## Aufgaben
1: Fassen Sie im Text über Aufmerksamkeit den Absatz, der mit „Empfehlungsalgorithmen folgen dabei“ beginnt, als Stichpunktliste zusammen, ohne seine wesentlichen Fakten wegzulassen.
2: Stimmen diese Aussagen mit dem Text über Aufmerksamkeit überein? Antworten Sie jeweils mit Ja oder Nein und zitieren Sie die entscheidenden Worte wörtlich.
(a) Der Digital News Report stammt vom Reuters Institute.
(b) Die Systeme, zu denen sich die öffentliche Wahrnehmung verlagert, setzen ihre Prioritäten nach journalistischen Maßstäben.
(c) Emotional betonte Beiträge erreichen geringere Engagement-Werte.

Aufmerksamkeit als neue Währung unserer Zeit

Die neue Währung des digitalen Zeitalters heißt Aufmerksamkeit. Sie bestimmt, welche politischen Botschaften sichtbar werden, welche Medien wirtschaftlich bestehen und wie Unternehmen ihre Kunden erreichen. Österreich zeigt diese Entwicklung besonders deutlich. Ein beträchtlicher Teil der Bevölkerung bezieht Nachrichten inzwischen über algorithmisch kuratierte Feeds, wie der Digital News Report des Reuters Institute dokumentiert. Damit verlagert sich ein großer Teil der öffentlichen Wahrnehmung zu Systemen, die nicht journalistisch, sondern technisch priorisieren. Sichtbarkeit wird zum Produkt statistischer Berechnungen.

Empfehlungsalgorithmen folgen dabei Mechanismen, die in der Forschung klar belegt sind. Plattformen wie TikTok, YouTube oder Instagram analysieren Interaktionen und spielen Inhalte bevorzugt an Nutzer aus, die ähnliche Muster zeigen. Zahlreiche Studien – unter anderem des MIT und des Oxford Internet Institute – weisen nach, dass emotional betonte Beiträge signifikant höhere Engagement-Werte erzielen und daher verstärkt ausgespielt werden. Die Konsequenz: Sichtbarkeit entsteht nicht zwingend durch gesellschaftliche Relevanz, sondern durch algorithmische Attraktivität.

[Positionsdaten zu Wörtern und Elementen]
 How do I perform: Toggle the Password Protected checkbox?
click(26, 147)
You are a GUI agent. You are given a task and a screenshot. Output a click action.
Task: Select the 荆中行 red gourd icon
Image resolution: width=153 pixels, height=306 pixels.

## Lösungen
1:
- Empfehlungsalgorithmen folgen in der Forschung klar belegten Mechanismen.
- Plattformen wie TikTok, YouTube oder Instagram werten Interaktionen aus und zeigen Inhalte bevorzugt Nutzern mit ähnlichen Mustern.
- Zahlreiche Studien, unter anderem des MIT und des Oxford Internet Institute, belegen: Emotional betonte Beiträge erzielen deutlich höhere Engagement-Werte und werden deshalb häufiger ausgespielt.
- Folge: Sichtbarkeit hängt nicht zwingend von gesellschaftlicher Relevanz ab, sondern von algorithmischer Attraktivität.

2:
(a) Ja: „wie der Digital News Report des Reuters Institute dokumentiert“
(b) Nein: „die nicht journalistisch, sondern technisch priorisieren“
(c) Nein: „emotional betonte Beiträge signifikant höhere Engagement-Werte erzielen“